Conformational population distribution of acetylcholine, nicotine and muscarine in vacuum and solution

This work presents a theoretical, unified, study of the conformational distribution of acetylcholine, nicotine and muscarine in vacuum and aqueous solution at physiological temperature. The energetic and geometric data are obtained at the MP2/cc-pVDZ level, whereas the solvent effect is described by means of the PCM continuum model. The population of conformers is derived from a conformational partition function, including the effects of the rotovibrational coupling and the conformational kinetic energy. For muscarine we find, in vacuum and solution, only one significantly populated conformer. In this conformer, muscarine exhibits a gauche conformation. For nicotine, only two conformations are found, similarly populated in vacuum.
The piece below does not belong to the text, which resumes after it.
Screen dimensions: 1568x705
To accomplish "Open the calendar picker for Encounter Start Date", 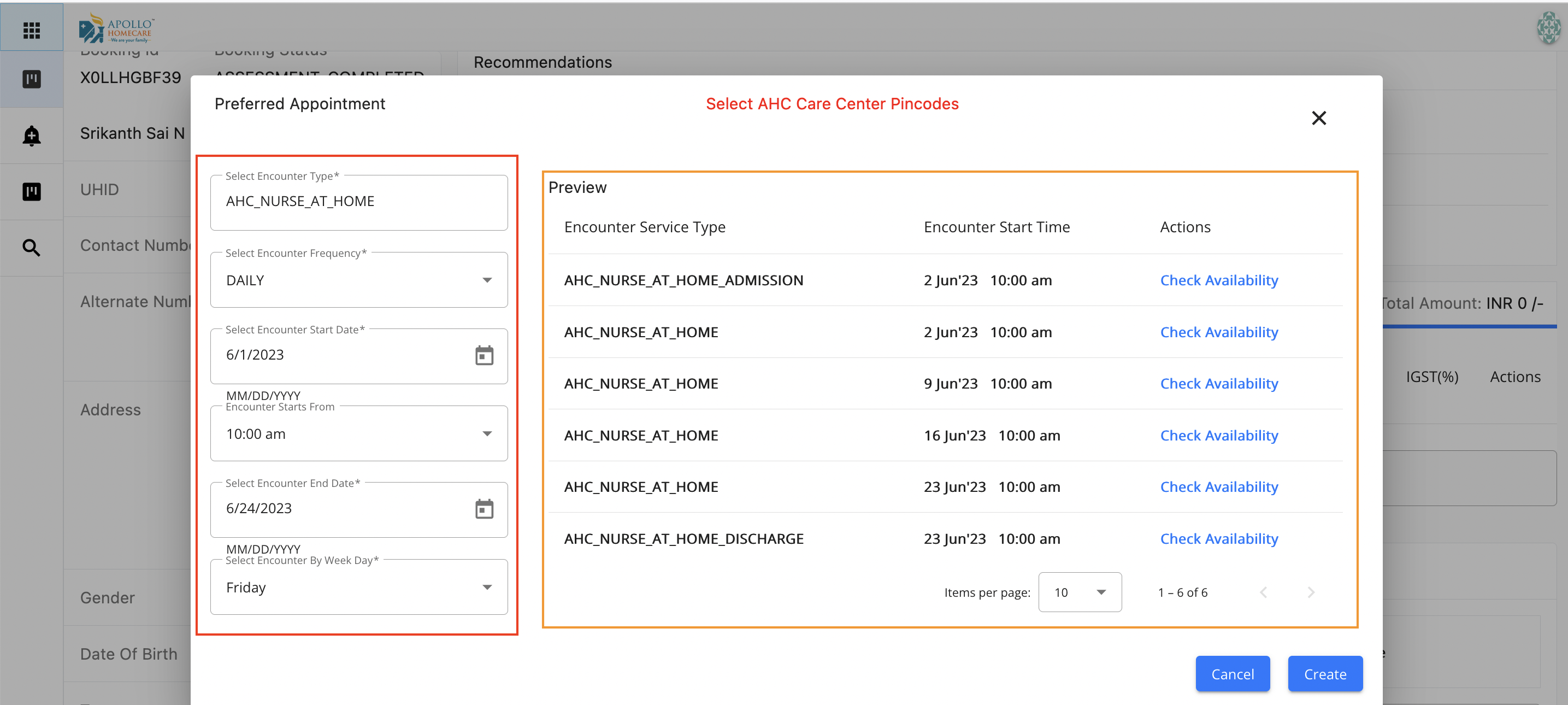I will click(484, 355).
In solution only one of these conformations remains, corresponding to an almost perpendicular orientation of the pyrrolidine and pyridine rings. On the other hand, acetylcholine in vacuum and solution accumulates its population in a zone where the cationic head is in a gauche conformation. This conformational zone is defined by the orientation of the acetoxy moiety. For the three molecules, the most populated conformers in solution are compared using internuclear distances. The results show that the conformers of acetylcholine and nicotine exhibit a similar pharmacophoric distribution (using the oxygen of the acetylcholine ester group). In addition, this acetylcholine conformer also exhibits a similar pharmacophoric pattern to the conformer of muscarine (using the acetylcholine carbonyl oxygen). Simulation of the effect of the acetylcholine interaction with the receptor site, by using a thermal bath, translates in an increase of the torsional flexibility of the acetoxy moiety.